_Task description:_
All lines in the data bearing the string "computer" should be identified and copied.
----- Data to examine -----
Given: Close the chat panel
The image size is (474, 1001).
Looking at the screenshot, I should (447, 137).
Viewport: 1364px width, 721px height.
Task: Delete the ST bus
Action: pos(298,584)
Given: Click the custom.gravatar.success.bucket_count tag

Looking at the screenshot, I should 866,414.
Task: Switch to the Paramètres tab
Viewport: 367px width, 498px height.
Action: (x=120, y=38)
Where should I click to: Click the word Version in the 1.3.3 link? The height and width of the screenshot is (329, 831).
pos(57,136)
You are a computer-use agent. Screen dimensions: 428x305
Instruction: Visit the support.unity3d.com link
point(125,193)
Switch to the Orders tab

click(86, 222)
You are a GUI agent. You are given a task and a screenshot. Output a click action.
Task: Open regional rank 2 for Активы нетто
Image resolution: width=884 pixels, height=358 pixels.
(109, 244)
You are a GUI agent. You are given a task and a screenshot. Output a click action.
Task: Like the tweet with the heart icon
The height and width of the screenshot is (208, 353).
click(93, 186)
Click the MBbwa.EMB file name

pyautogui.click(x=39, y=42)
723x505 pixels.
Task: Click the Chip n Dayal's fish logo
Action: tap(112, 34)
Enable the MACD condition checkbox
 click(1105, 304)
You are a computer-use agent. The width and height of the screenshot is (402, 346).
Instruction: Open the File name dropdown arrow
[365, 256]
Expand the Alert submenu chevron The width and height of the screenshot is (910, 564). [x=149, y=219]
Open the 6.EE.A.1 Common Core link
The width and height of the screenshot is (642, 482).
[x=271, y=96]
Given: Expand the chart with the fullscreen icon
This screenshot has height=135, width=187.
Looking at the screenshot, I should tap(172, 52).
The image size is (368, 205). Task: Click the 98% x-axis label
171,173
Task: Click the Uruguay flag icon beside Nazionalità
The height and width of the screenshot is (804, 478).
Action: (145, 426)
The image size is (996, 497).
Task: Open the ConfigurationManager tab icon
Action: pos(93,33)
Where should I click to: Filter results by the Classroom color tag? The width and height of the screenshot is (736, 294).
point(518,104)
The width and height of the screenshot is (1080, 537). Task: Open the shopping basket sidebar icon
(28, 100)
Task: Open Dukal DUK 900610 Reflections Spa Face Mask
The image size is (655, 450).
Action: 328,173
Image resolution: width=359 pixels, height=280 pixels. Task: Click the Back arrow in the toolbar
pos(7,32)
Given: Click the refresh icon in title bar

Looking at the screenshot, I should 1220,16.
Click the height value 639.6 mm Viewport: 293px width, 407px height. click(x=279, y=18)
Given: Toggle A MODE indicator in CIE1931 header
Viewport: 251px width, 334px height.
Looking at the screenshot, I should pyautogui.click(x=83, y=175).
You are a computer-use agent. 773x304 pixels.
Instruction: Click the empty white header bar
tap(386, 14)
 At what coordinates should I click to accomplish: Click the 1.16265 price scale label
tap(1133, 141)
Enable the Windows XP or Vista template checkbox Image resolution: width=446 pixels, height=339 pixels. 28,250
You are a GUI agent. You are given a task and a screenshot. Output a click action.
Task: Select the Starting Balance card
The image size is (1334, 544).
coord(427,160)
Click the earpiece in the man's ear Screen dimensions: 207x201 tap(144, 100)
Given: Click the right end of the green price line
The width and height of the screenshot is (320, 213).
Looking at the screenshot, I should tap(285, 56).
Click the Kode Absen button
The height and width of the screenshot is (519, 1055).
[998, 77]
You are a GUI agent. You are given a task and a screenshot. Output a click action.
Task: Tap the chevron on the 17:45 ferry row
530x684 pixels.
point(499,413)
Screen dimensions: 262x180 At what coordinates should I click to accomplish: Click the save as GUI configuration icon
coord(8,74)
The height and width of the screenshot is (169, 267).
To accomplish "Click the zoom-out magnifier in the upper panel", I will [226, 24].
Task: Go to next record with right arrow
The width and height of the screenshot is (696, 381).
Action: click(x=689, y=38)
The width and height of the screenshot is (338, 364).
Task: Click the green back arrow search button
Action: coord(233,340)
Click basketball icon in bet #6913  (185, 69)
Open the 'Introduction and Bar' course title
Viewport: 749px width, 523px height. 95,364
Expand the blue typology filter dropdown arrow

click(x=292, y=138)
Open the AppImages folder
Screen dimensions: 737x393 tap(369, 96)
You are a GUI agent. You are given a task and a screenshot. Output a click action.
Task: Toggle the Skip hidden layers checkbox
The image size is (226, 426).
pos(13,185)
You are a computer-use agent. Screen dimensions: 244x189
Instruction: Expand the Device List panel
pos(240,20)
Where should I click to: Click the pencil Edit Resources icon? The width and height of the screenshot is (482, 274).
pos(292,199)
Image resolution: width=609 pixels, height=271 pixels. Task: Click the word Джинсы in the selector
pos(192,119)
-----
_Answer:_
You are a computer-use agent. Screen dimensions: 428x305
You are a computer-use agent. The width and height of the screenshot is (402, 346).
You are a computer-use agent. 773x304 pixels.
You are a computer-use agent. Screen dimensions: 244x189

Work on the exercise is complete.